The linguistic coincidence took on added significance given that the presentation came just three days after a third assassination attempt on Trump at the White House Correspondents’ Dinner on April 25.
British Naval History Meets American Politics
The bell once hung on the conning tower — the raised command structure where the commanding officer directed attacks and navigation — of HMS Trump, a T-class patrol submarine that served in World War II. Built by Vickers-Armstrongs at Barrow and launched in March 1944, HMS Trump was one of 53 T-class submarines constructed by Britain in the 1930s and during the war to replace aging O-, P-, and R-class vessels.
After conducting trials in Scotland and patrolling the North Sea, the submarine departed for the Far East on Jan. 12, 1945. Operating from Perth, Western Australia, as part of the Fourth Submarine Squadron, she completed four offensive patrols against Japanese forces during the war’s final months. Working alongside her sister boat HMS Tiptoe, Trump participated in one of the last offensive actions by a British submarine in the conflict.

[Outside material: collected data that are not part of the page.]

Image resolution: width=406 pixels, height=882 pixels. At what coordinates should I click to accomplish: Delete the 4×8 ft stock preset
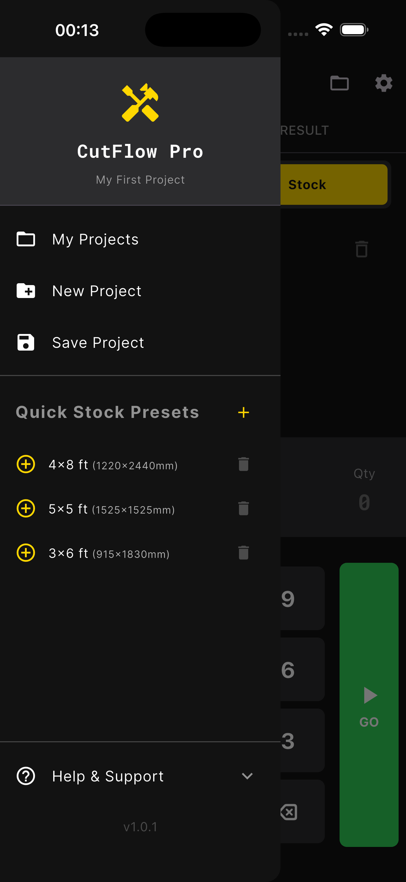coord(243,465)
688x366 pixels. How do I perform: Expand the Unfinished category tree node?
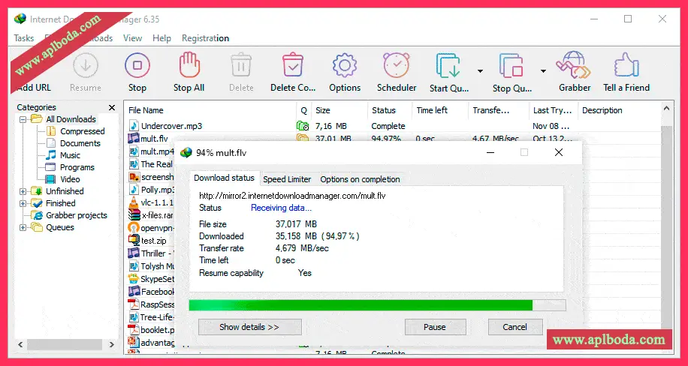pyautogui.click(x=23, y=191)
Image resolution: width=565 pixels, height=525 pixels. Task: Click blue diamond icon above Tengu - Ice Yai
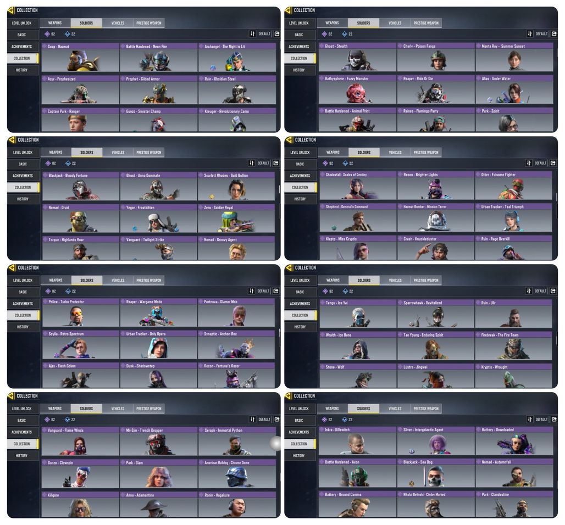click(x=345, y=291)
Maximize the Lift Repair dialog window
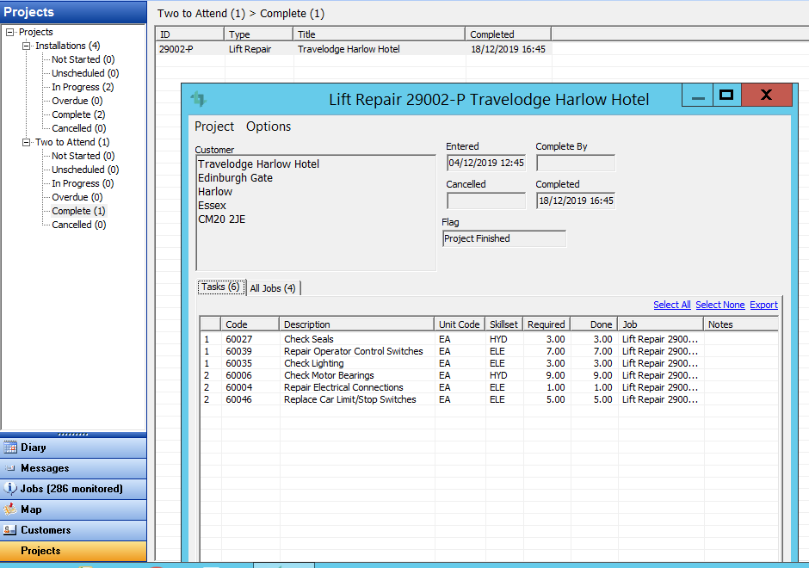 [726, 95]
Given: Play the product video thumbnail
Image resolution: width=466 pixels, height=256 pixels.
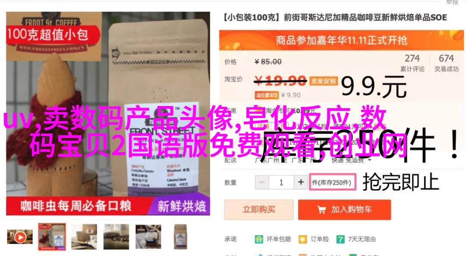Looking at the screenshot, I should click(x=20, y=237).
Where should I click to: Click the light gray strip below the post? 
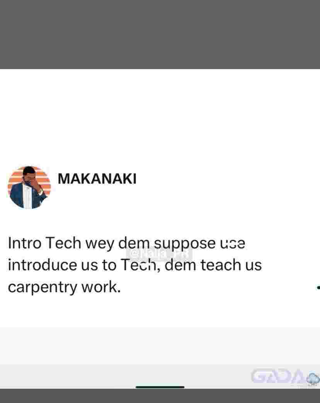click(160, 345)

The vessel returned to Australian waters in the early 1960s for exercises with Far East and Commonwealth navies before sailing home to the United Kingdom in January 1969. Beginning in August 1971, she was broken up for scrap at Newport, Wales.
A Dinner Designed to Project Power
Charles unveiled the bell in the East Room before an audience that read like a who’s who of the Trump administration’s power structure. Six conservative Supreme Court justices attended alongside Vice President JD Vance, Treasury Secretary Scott Bessent, Secretary of State Marco Rubio, Defense Secretary Pete Hegseth, and special envoy Steve Witkoff. Corporate titans including Amazon founder Jeff Bezos, outgoing Apple CEO Tim Cook, and Paramount CEO David Ellison filled out the room. Three of the president’s children — Eric, Ivanka, and Tiffany — came with their spouses, while Queen Camilla and First Lady Melania Trump looked on.
The king delivered his gift along with a quip that drew the evening’s loudest laughter. “May it stand as a testimony to our nations’ shared history and shining future,” Charles said, before adding: “Should you ever need to get hold of us, well, just give us a ring!”
Trump stood beside the bell and applauded, later telling Charles, “It’s so beautiful.”
A King Who Flatters, Then Needles
The bell presentation capped a visit designed to commemorate 250 years since American independence from Britain. Earlier that day, Charles became the first British monarch in more than three decades to address a joint meeting of Congress. Speaking for nearly 30 minutes inside the U.S. Capitol, he called the U.S.-U.K. partnership “more important today than it has ever been” and warned that “the challenges we face are too great for any one nation to bear alone.” Lawmakers in the packed House chamber rose for bipartisan standing ovations as he and Queen Camilla entered and at several points during the address.
At the state dinner, Charles deployed the dry, self-deprecating humor that has become his trademark. He referenced Trump’s plan to build a ballroom on the White House grounds following the East Wing’s demolition. “I cannot help noticing the readjustments to the East Wing,” the king said. “I’m sorry to say that we British, of course, made our own small attempt at real estate redevelopment in the White House in 1814.”
He also addressed Trump’s frequent complaints about European defense spending. The king noted the president had recently said Europeans would be speaking German if not for the United States, then countered: “Dare I say that, if it wasn’t for us, you’d be speaking French!”
Charles praised America’s “audacious and visionary act of self-determination” and said he was there “to renew an indispensable alliance,” adding that “our people have fought and fallen together in defense of the values we cherish.”
From Capitol Hill to Chinese Internet
American late-night comedians dissected both the bell and Trump’s dinner remarks, in which the president alluded to the Iran conflict and told the room that “that particular opponent” must never have a nuclear weapon, adding that “Charles agrees with me, even more than I do.”
The bell, a personal gift to the president, will now reside somewhere in his orbit. Trump, by all accounts of the evening, appeared to enjoy every minute of the ceremony. What began as a diplomatic gesture — a small brass artifact from a vessel that once stalked Japanese shipping lanes — has become something more complex: a symbol that two nations are still negotiating what they mean to each other, refracted through the peculiar lens of 21st-century social media.